You can also listen to each of their TED Talks for yourself to get a better, deeper picture of success. Go to TED Talks to hear each of their talks.

Thursday, April 26, 2018

A Force for Good

In my quest to find out more about emotional intelligence, I discovered emotional quotient expert, Daniel Goleman's book A Force For Good: The Dalai Lama's Vision for Our World. Goleman brings out the Dalai Lama's determination to raise the care of humanity and having a purpose in life of reaching out and helping others.

Here are two quotes that reflect a snapshot of the book's connection to emotional intelligence:

“Compassion reduces our fear, boosts our confidence, and opens us to inner strengths,” the Dalai Lama adds. “By reducing distrust, it opens us to others and brings us a sense of connection with them and a sense of purpose and meaning in life.” [pages 55-56]

“And when high- and low-ranking people in the same organization interact, the person of higher status not only shows less attention as indicated by gazing less at the other person but also interrupts more and monopolizes the conversation.” [p. 93]

Thursday, April 5, 2018


“The surprising thing Google learned about its employees — and what it means for today’s students,” by Valerie Strauss reporter for The Washington Post (December 20, 2017) is and excellent article that talks about what Google learned about emotional intelligence (EI).

“In 2013, Google decided to test its hiring hypothesis by crunching every bit and byte of hiring, firing, and promotion data accumulated since the company’s incorporation in 1998. Project Oxygen shocked everyone by concluding that, among the eight most important qualities of Google’s top employees, STEM [Science Technology Engineering Math] expertise comes in dead last. The seven top characteristics of success at Google are all soft skills: being a good coach; communicating and listening well; possessing insights into others (including others different values and points of view); having empathy toward and being supportive of one’s colleagues; being a good critical thinker and problem solver; and being able to make connections across complex ideas.”

The article goes on to say . . .

“Project Aristotle shows that the best teams at Google exhibit a range of soft skills: equality, generosity, curiosity toward the ideas of your teammates, empathy, and emotional intelligence. And topping the list: emotional safety.”

“STEM skills are vital to the world we live in today, but technology alone, as Steve Jobs famously insisted, is not enough. We desperately need the expertise of those who are educated to the human, cultural, and social as well as the computational.”

Saturday, March 10, 2018

Ah! Where Are We Going With Mobile Phones?

From NYTimes Sunday Review, March 4, 2018, pg. 7

"Media habits are shifting fast: The amount of time children 8 years old and younger spend on phones or tablets has increased tenfold in just five years, according to a 2017 study by Common Sense. The organization also found that 42 percent of children under 8 already have their own mobile device. That number was less than 1 percent in 2011."

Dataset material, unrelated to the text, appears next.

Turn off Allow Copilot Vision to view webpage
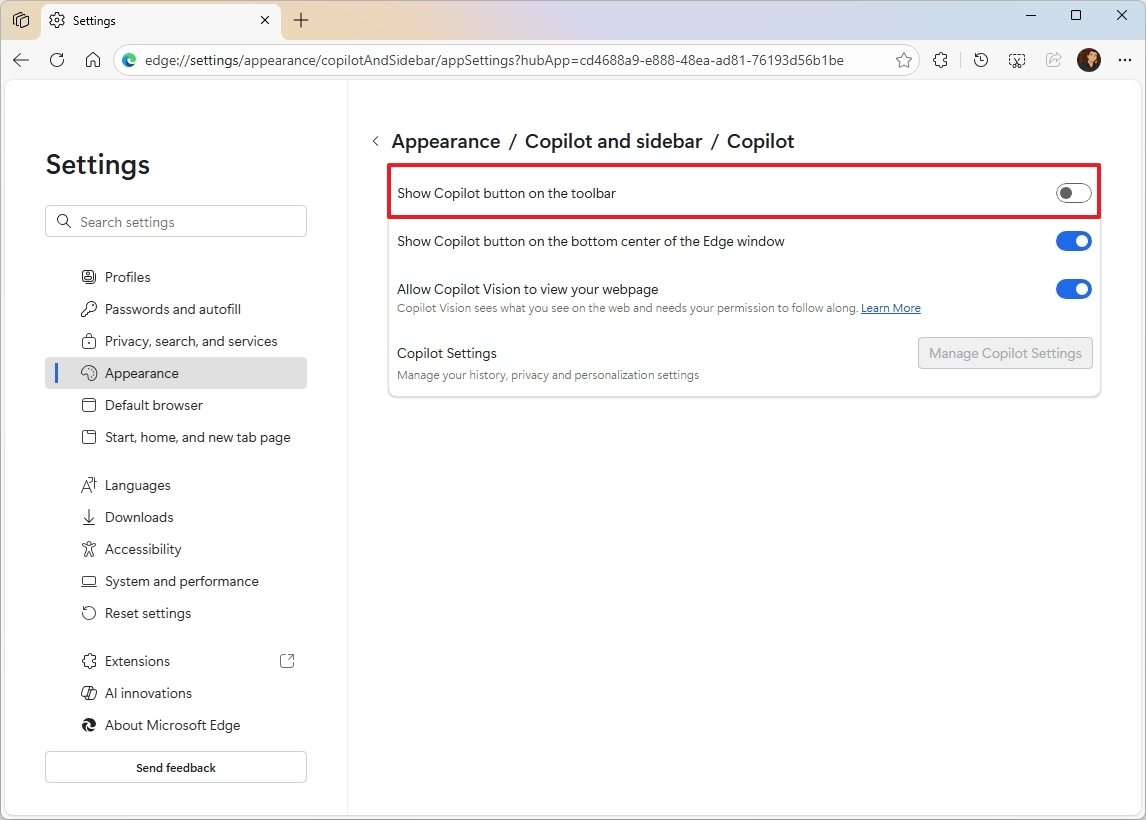 tap(1073, 289)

Quote from "Your Kid's Phone Is Not Like a Cigarette," by Anya Kamenetz in last Sunday's NYTimes

* * * * *

For you and your kids, here is an excellent YouTube on how to manage your phone as opposed to it managing you.

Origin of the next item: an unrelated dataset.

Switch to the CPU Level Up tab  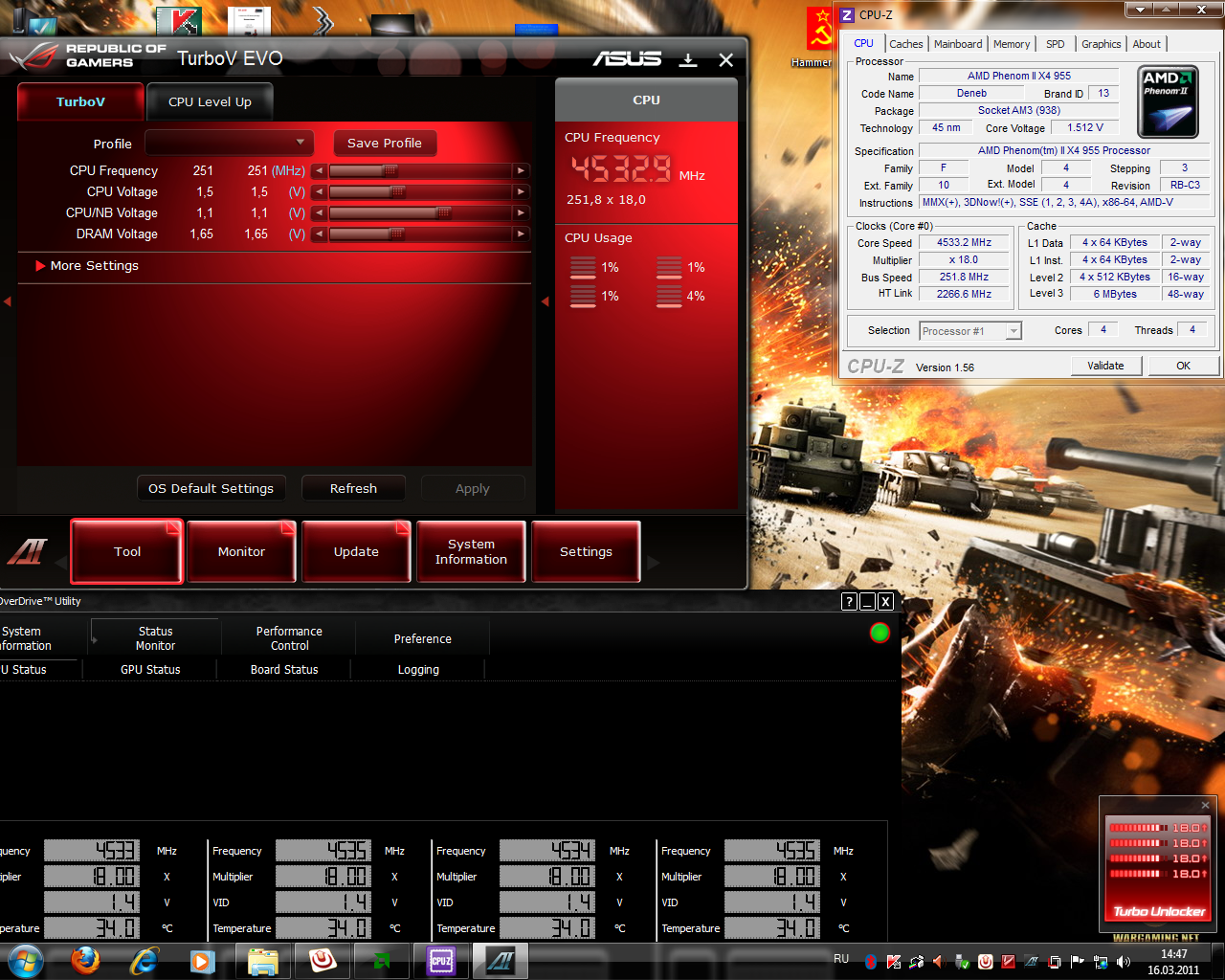pos(210,101)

Saturday, February 24, 2018

Leadership Through Coaching

From TED:

“How do we improve in the face of complexity? Atul Gawande has studied this question with a surgeon's precision. He shares what he's found to be the key: having a good coach to provide a more accurate picture of our reality, to instill positive habits of thinking, and to break our actions down and then help us build them back up again. 'It's not how good you are now; it's how good you're going to be that really matters,' Gawande says.”